Charles Munger on Niederhoffering the Curriculum

Sunday, January 6th, 2008

I’ve already mentioned that Berkshire Hathaway’s Charles Munger gave a speech at UCSB in 2003 that was chock-full of thought-provoking bits — like this bit on Niederhoffering the curriculum:

There was a wonderful example of gaming a human system in the career of Victor Niederhoffer in the Economics Department of Harvard. Victor Niederhoffer was the son of a police lieutenant, and he needed to get A’s at Harvard. But he didn’t want to do any serious work at Harvard, because what he really liked doing was, one, playing world-class checkers; two, gambling in high-stakes card games, at which he was very good, all hours of the day and night; three, being the squash champion of the United States, which he was for years; and, four, being about as good a tennis player as a part-time tennis player could be.

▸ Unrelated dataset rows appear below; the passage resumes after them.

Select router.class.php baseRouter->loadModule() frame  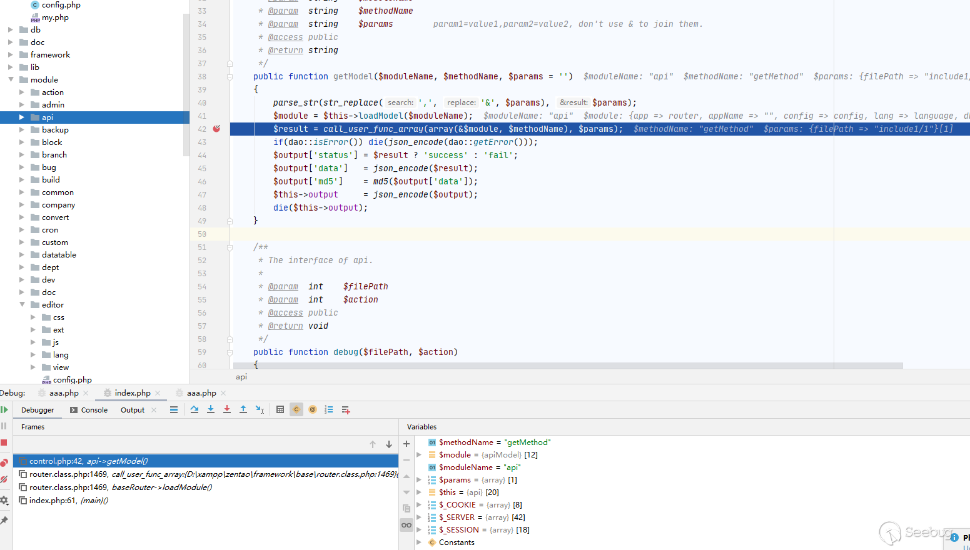pyautogui.click(x=120, y=488)

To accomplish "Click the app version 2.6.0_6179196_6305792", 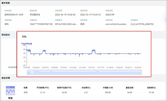I will [x=142, y=24].
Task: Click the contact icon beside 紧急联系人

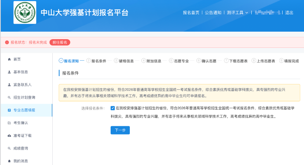Action: pos(9,85)
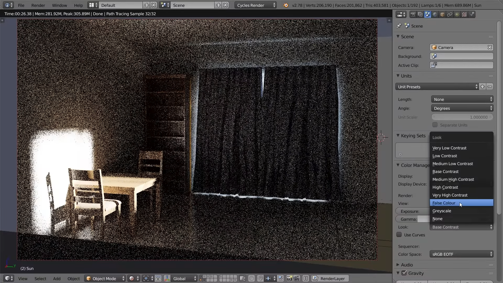Image resolution: width=503 pixels, height=283 pixels.
Task: Select False Colour from the Look menu
Action: pyautogui.click(x=444, y=203)
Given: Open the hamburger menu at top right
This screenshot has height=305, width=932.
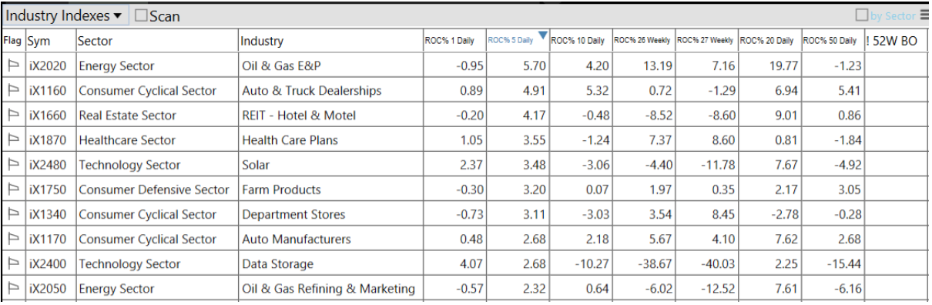Looking at the screenshot, I should [924, 15].
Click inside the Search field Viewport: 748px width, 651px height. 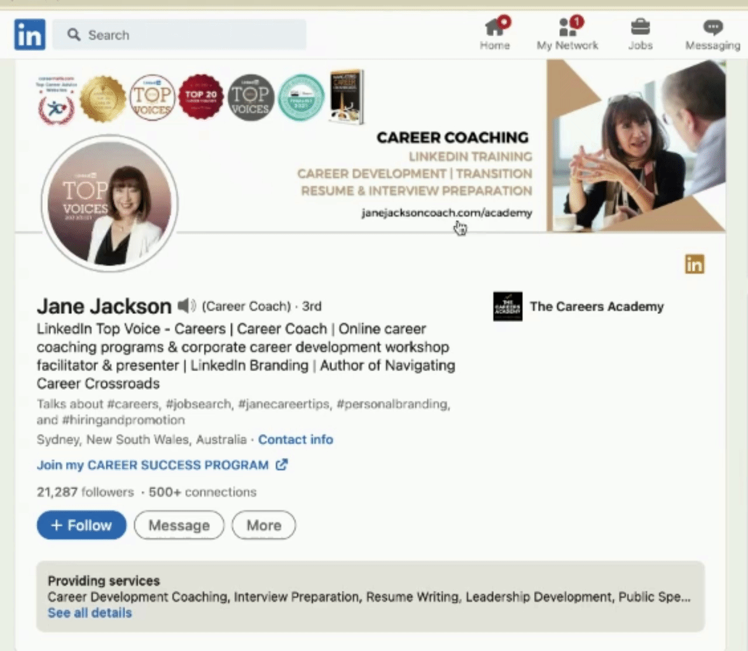[175, 34]
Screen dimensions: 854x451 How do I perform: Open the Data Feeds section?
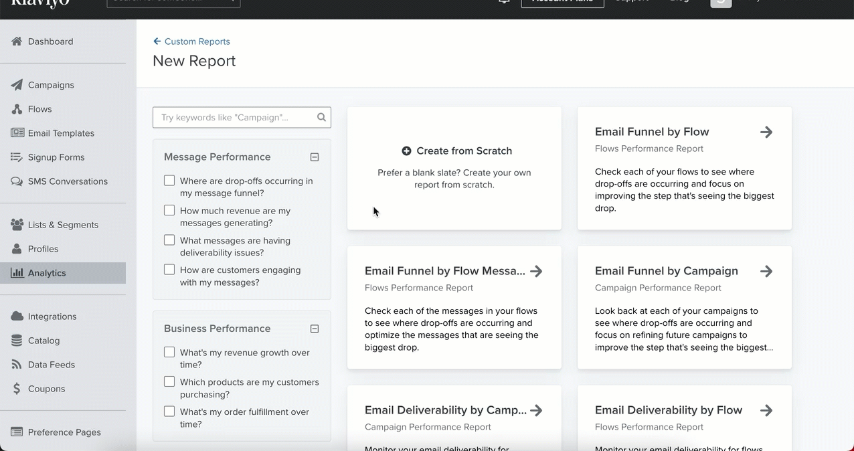(17, 364)
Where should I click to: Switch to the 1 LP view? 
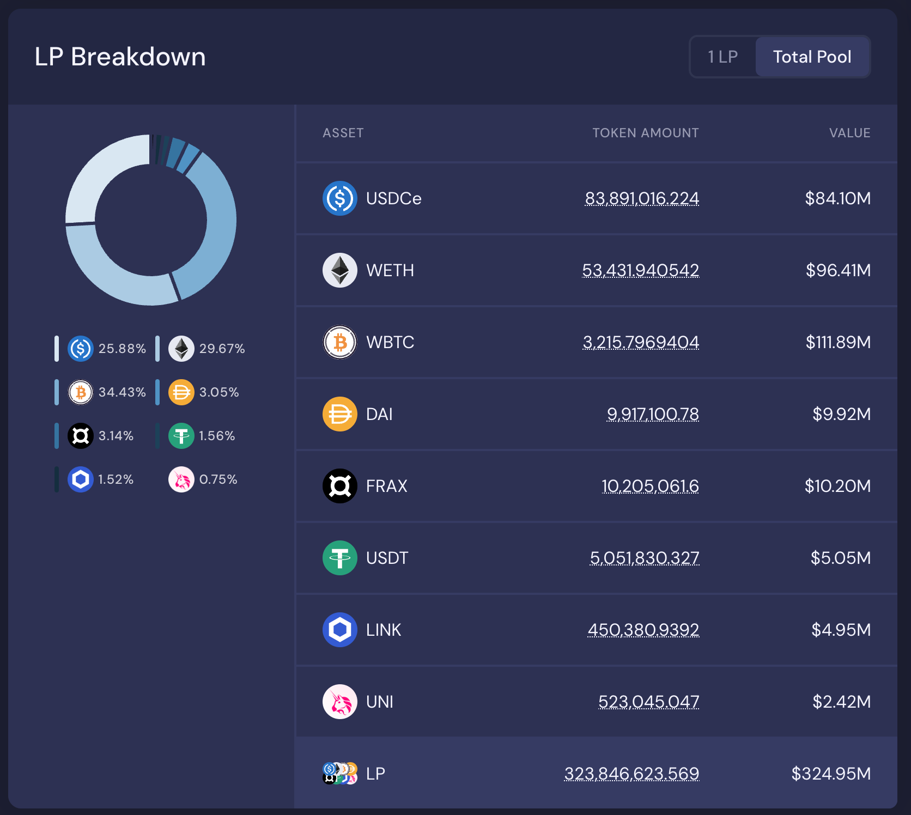click(x=722, y=57)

This did not leave much time for getting A’s at Harvard so he went into the Economics Department. You’d think he would have chosen French poetry. But remember, this was a guy who could play championship checkers. He thought he was up to outsmarting the Harvard Economics Department. And he was. He noticed that the graduate students did most of the boring work that would otherwise go to the professors, and he noticed that because it was so hard to get to be a graduate student at Harvard, they were all very brilliant and organized and hard working, as well as much needed by grateful professors.

And therefore, by custom, and as would be predicted from the psychological force called reciprocity tendency, in a really advanced graduate course, the professors always gave an A. So Victor Niederhoffer signed up for nothing but the most advanced graduate courses in the Harvard Economics Department, and of course, he got A, after A, after A, after A, and was hardly ever near a class. And for a while, some people at Harvard may have thought it had a new prodigy on its hands. That’s a ridiculous story, but the scheme will work still. And Niederhoffer is famous: they call his style “Niederhoffering the curriculum.”